Pip shook his head. “Nay, the only way out is through the taproom.”
Guy stuck his head out the window and assessed this dark avenue of escape. Meanwhile, Gaston quietly woke Émile and René. Mercifully, Celeste had not stirred. Despite her declaration that she would stay awake all night, her fatigue had bested her. Good! Too soon, she would need all her strength and spirit.
“’Tis not far to the storehouse roof,” Pip said, coming to his side. “I could jump to it with ease—if’n my ankle did nae hurt so.”
Guy stepped back and motioned for Gaston to look out. The old soldier withdrew his head from the window, muttering several profane curses, for which he did not apologize to Guy.
“It is a dog’s hole out there. One could call it a leap of faith, eh? René, have you a great deal of faith?” Gaston pointed out the window.

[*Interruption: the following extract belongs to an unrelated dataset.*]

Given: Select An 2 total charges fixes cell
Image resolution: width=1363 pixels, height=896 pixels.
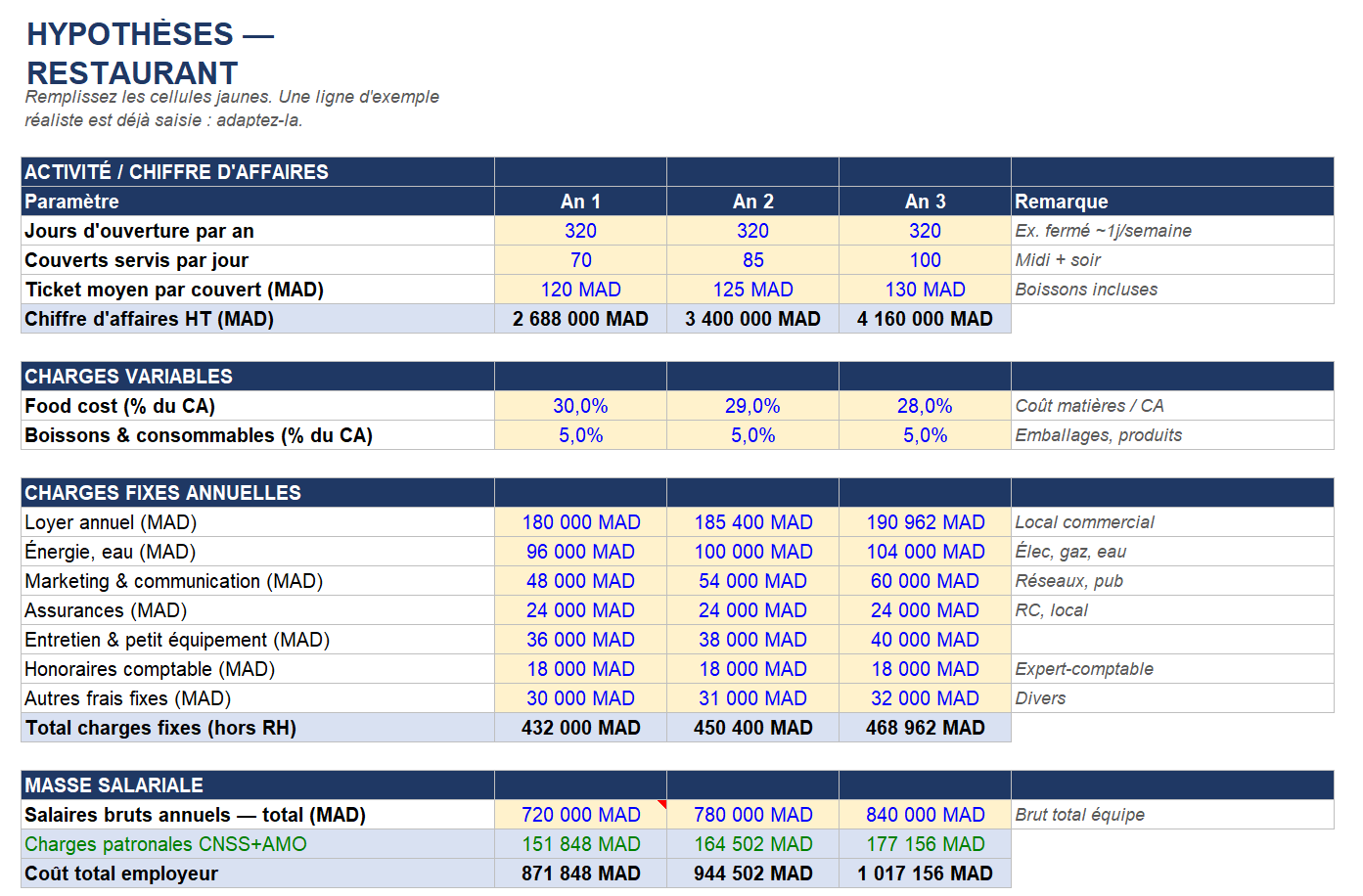Looking at the screenshot, I should [752, 728].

Crossing himself, René peered out, then threw both legs over the sill. Pip pointed slightly to the left. René nodded, then hunched forward and pushed himself off the ledge. Guy heard him land just below him. René hooted softly, mimicking an owl on the hunt.
“Bon!” Gaston licked his lips with satisfaction. “We will cross the storehouse roof to the stables. From there, we will walk the horses out of the yard, then ride like the wind. Thanks be to God for sending the snow to muffle our sounds.”
As Émile prepared to follow René, Guy pulled back the makeshift curtain to waken Celeste. He found her crouched in the middle of the bed, clutching her small eating knife. Her dark eyes glowed like a cat’s in the darkness. When she saw him, her shoulders sagged with relief.